İncelenecek metin:
━━━━━━━━━━━━━━━━━━━━
Diyarbakır’da 8 yaşındaki Narin Güran’ın öldürülmesine ilişkin tutuklu dört sanığın ağırlaştırılmış müebbet hapis istemiyle yargılandığı dava üçüncü gününde devam ediyor.
Narin Güran, Bağlar ilçesine bağlı kırsal Taşvantepe Mahallesi’nde 21 Ağustos’ta kaybolmuş, 19 gün sonra mahalleye iki kilometre uzaklıktaki Eğertutmaz Deresi’nde ölü bulunmuştu.
Cinayete ilişkin dava 7 Kasım’da Diyarbakır 8’inci Ağır Ceza Mahkemesi’nde başladı.
Diyarbakır başsavcılığınca hazırlanan iddianamede Narin’in annesi Yüksel Güran, amcası Salim Güran ve abisi Enes Güran’la komşuları Nevzat Bahtiyar’ın da bulunduğu tutuklu dört şüpheli hakkında ‘iştirak halinde çocuğa karşı kasten öldürme’ suçundan ağırlaştırılmış müebbet hapis cezası isteniyor.
Davada tutuklu 4 sanık ile baba Arif Güran ve Nevzat Bahtiyar’ın eşiyle bazı tanıkların beyanları alınmıştı.
Özel izinle bugün devam edecek olan duruşma öncesi tutuklu sanık ve tanıklar yoğun güvenlik önemleriyle adliyeye getirildi.
━━━━━━━━━━━━━━━━━━━━
Saklanan veriler:
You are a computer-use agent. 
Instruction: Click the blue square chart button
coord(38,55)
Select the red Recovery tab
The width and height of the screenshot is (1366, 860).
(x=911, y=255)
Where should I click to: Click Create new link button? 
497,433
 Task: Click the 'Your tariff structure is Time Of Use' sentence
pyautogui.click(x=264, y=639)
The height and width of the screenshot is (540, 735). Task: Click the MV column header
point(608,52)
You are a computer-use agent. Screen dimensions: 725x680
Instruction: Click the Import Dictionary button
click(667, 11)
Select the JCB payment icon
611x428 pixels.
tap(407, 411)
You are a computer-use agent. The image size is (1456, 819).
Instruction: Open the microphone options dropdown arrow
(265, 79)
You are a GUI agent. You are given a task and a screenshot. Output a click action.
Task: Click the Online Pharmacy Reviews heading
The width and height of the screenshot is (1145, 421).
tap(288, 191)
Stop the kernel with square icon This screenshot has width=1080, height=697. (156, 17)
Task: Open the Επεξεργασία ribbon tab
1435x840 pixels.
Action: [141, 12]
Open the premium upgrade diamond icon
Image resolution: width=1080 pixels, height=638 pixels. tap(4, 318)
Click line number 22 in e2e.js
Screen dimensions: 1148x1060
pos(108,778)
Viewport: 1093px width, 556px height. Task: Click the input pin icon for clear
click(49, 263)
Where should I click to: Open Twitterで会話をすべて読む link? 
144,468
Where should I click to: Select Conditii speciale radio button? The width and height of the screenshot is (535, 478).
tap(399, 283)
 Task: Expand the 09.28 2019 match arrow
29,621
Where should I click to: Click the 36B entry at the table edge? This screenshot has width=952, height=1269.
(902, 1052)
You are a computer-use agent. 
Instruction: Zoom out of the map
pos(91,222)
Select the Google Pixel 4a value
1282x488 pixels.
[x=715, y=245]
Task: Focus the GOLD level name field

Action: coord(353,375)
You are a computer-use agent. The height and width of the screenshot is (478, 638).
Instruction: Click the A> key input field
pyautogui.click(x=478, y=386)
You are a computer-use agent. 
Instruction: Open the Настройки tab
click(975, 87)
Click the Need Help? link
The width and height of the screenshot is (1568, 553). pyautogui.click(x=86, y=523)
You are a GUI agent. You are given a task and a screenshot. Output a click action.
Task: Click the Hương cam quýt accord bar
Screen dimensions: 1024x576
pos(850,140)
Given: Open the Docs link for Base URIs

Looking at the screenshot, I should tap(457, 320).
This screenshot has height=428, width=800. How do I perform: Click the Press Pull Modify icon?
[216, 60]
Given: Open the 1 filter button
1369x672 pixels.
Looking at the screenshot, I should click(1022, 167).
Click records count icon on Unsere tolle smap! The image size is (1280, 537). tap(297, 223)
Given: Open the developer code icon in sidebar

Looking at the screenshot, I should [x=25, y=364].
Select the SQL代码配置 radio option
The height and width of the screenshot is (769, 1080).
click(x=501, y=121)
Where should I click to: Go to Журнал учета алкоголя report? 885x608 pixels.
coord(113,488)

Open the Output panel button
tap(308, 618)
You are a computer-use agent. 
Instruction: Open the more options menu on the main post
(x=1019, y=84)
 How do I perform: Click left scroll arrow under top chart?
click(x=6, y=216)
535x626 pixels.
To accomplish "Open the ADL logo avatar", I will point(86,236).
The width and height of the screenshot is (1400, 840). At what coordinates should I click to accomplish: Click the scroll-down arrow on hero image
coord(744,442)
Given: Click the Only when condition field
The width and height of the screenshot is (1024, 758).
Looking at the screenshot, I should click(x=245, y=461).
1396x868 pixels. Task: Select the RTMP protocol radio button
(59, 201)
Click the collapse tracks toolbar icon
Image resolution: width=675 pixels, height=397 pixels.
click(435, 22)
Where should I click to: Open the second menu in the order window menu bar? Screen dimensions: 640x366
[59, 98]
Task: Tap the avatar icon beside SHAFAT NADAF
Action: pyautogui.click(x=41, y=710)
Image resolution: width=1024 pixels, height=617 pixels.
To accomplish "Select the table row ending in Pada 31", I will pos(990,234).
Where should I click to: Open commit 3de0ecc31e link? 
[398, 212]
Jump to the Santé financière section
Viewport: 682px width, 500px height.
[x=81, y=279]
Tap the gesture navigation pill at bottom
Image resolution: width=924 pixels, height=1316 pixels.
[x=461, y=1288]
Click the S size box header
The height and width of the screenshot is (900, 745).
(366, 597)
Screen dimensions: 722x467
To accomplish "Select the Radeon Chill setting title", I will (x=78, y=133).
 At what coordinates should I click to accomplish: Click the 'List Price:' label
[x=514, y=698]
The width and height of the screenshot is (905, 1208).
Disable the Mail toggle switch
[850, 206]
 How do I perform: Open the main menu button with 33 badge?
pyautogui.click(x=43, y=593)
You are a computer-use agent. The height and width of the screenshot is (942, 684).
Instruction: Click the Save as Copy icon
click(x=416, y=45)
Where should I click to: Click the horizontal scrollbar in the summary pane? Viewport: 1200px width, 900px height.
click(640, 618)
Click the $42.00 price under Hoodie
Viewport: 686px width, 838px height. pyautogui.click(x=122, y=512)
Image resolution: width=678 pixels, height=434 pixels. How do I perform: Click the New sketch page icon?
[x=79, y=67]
━━━━━━━━━━━━━━━━━━━━
Yapılacak görevler:
1: Narin Güran davasına ilişkin haberde "Diyarbakır’da 8 yaşındaki" sözlerinden başlayıp "hapis cezası isteniyor." sözlerine kadar uzanan bölümü hiçbir değişiklik yapmadan çoğaltınız.
2: Narin Güran davasına ilişkin haberi, son cümlesinin ardından gelecek biçimde sürdürünüz.

Alıştırma cevapları:
1:
Diyarbakır’da 8 yaşındaki Narin Güran’ın öldürülmesine ilişkin tutuklu dört sanığın ağırlaştırılmış müebbet hapis istemiyle yargılandığı dava üçüncü gününde devam ediyor.
Narin Güran, Bağlar ilçesine bağlı kırsal Taşvantepe Mahallesi’nde 21 Ağustos’ta kaybolmuş, 19 gün sonra mahalleye iki kilometre uzaklıktaki Eğertutmaz Deresi’nde ölü bulunmuştu.
Cinayete ilişkin dava 7 Kasım’da Diyarbakır 8’inci Ağır Ceza Mahkemesi’nde başladı.
Diyarbakır başsavcılığınca hazırlanan iddianamede Narin’in annesi Yüksel Güran, amcası Salim Güran ve abisi Enes Güran’la komşuları Nevzat Bahtiyar’ın da bulunduğu tutuklu dört şüpheli hakkında ‘iştirak halinde çocuğa karşı kasten öldürme’ suçundan ağırlaştırılmış müebbet hapis cezası isteniyor.

2:
Duruşmaya katılanlar adliye önü ve içerisinde iki ayrı noktada yapılan aramadan sonra duruşma salonuna alındı. ANKA‘nın haberine göre Güran ailesinin avukatlarının talebi üzerine mahkemeye getirilen 10 tanığın dinlenmesi ve Tavşantepe Mahallesi’ni gören jandarma karakoluna ait görüntülerin izlenmesi bekleniyor.
Gazeteci Emrullah Erdinç’in aktardığına göreyse soru sorulan tanıklar şunları söyledi:
Tanık Cahit: Nevzat’la Arif Güran araba meselesi yüzünden beni çağırdı. Önce Nevzat sonra Arif Güran anlattı. Nevzat’a para ödemesi gerektiğini söyledim. Ödemeyeceğini söyledi.
Hakim: Nevzat “Yakacağım ortalığı, ödemeyeceğim” dedi mi?
Tanık: Salim Güran “10 bin lira ben, 10 bin lira Arif ödesin, 50 bin lira da Nevzat ödesin” dedi.
Hakim: Nevzat kabul etti mi?
Tanık: Önce “Param yok” dedi sonra kabul etti.
Hakim: “Ben bu paranın hesabını sorarım” dedi mi?
Tanık: Ben görmedim, günahını alamam, gördüğümü anlatıyorum.
Hakim: Ben de gördüğünü anlattığın için teşekkür ederim. Siz neden aile meclisi kurup olaya el attınız?
Tanık: İkisi de bizim akrabamızdır.
Hakim: Yani sizi bu olayı çözün diye mi çağırdı?
Tanık: Evet, Arif Güran çağırdı.
Hakim: Siz aile meclisindeki toplantılara katıldınız mı?
Tanık: Yok, katılmadım.
‘Nevzat zorla kabul etti gibi’
Diğer tanık Veysel Subatan’sa şunları anlattı:
Tanık: Arif’le Nevzat arasında araba problemi vardı. Akşam Salim’in evine gittim.
Hakim: Seni kim çağırdı?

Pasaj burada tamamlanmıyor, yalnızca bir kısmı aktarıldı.